Facebook has said that a routine maintenance error caused the disruption to its services earlier this week, “effectively disconnecting Facebook data centres globally.”
The outage, which lasted more than five hours and affected Facebook, Instagram and WhatsApp, occurred after day-to-day infrastructure maintenance brought down connections in Facebook’s global backbone network.
In a blog post, Facebook’s VP of Engineering and Infrastructure Santosh Janardhan said,
“During one of these routine maintenance jobs, a command was issued with the intention to assess the availability of global backbone capacity, which unintentionally took down all the connections in our backbone network, effectively disconnecting Facebook data centres globally. Our systems are designed to audit commands like these to prevent mistakes like this, but a bug in that audit tool prevented it from properly stopping the command.
“This change caused a complete disconnection of our server connections between our data centres and the internet.”
This disconnection then had a knock-on effect. Facebook’s DNS servers disable border gateway protocols (BGP) if they can’t speak to the data centres – an indication of an unhealthy network connection. “In the recent outage, the entire backbone was removed from operation, making these locations declare themselves unhealthy and withdraw those BGP advertisements,” said Janardhan.
“The end result was that our DNS servers became unreachable even though they were still operational. This made it impossible for the rest of the internet to find our servers.”
Facebook engineers were faced with fast-moving a series of events and had to overcome two main challenges: inability to access Facebook’s data centres because their networks were down, and the total loss of DNS also disabling most of Facebook’s internal outage troubleshooting tools.
“Our primary and out-of-band network access was down, so we sent engineers onsite to the data centres to have them debug the issue and restart the systems. But this took time, because these facilities are designed with high levels of physical and system security in mind. They’re hard to get into, and once you’re inside, the hardware and routers are designed to be difficult to modify even when you have physical access to them. So it took extra time to activate the secure access protocols needed to get people onsite and able to work on the servers. Only then could we confirm the issue and bring our backbone back online,” explained Janardhan.

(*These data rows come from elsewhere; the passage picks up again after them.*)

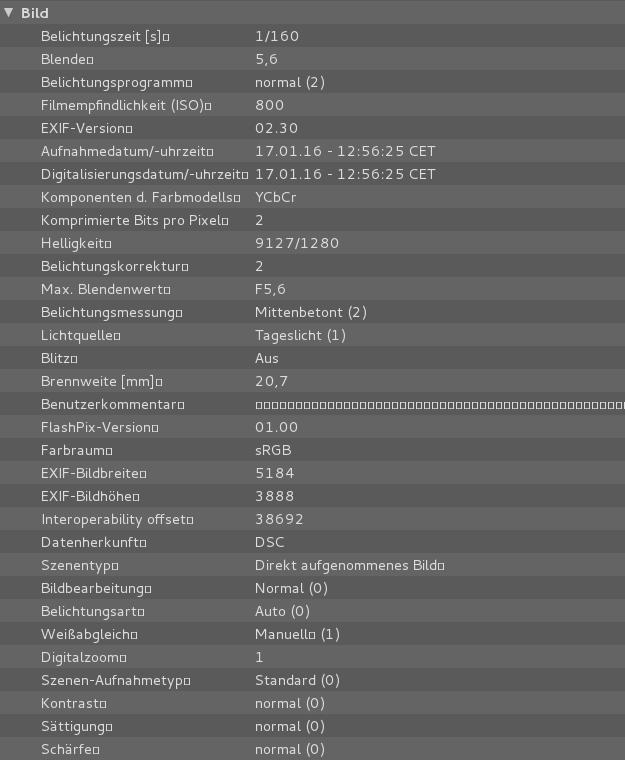Image resolution: width=625 pixels, height=760 pixels.
Task: Click the Filmempfindlichkeit (ISO) label
Action: [125, 105]
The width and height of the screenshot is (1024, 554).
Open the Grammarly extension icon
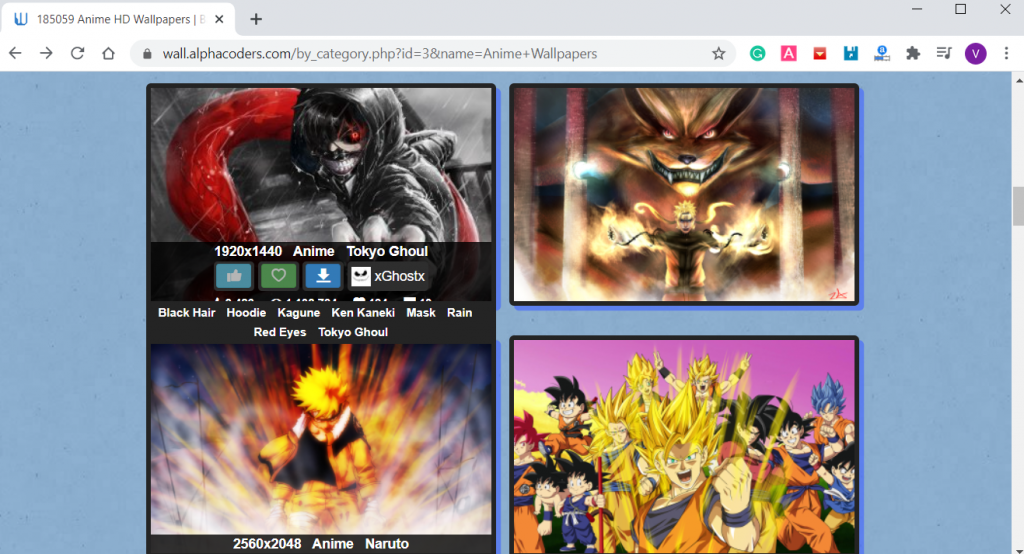[x=758, y=54]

However, once connectivity to the backbone network was restored across all data centre regions, services came back online – but not without a new set of difficulties.

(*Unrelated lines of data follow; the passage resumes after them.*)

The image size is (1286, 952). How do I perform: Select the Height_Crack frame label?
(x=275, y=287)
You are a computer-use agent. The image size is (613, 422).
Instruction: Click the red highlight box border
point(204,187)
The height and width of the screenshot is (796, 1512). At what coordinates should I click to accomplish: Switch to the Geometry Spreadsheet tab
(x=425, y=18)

“We knew that flipping our services back on all at once could potentially cause a new round of crashes due to a surge in traffic. Individual data centres were reporting dips in power usage in the range of tens of megawatts, and suddenly reversing such a dip in power consumption could put everything from electrical systems to caches at risk,” continued Janardhan.
However, Facebook has been running “storm” drills for exactly this sort of situation: “In a storm exercise, we simulate a major system failure by taking a service, data centre, or entire region offline, stress testing all the infrastructure and software involved. Experience from these drills gave us the confidence and experience to bring things back online and carefully manage the increasing loads.
“In the end, our services came back up relatively quickly without any further systemwide failures. And while we’ve never previously run a storm that simulated our global backbone being taken offline, we’ll certainly be looking for ways to simulate events like this moving forward,” said Janardhan.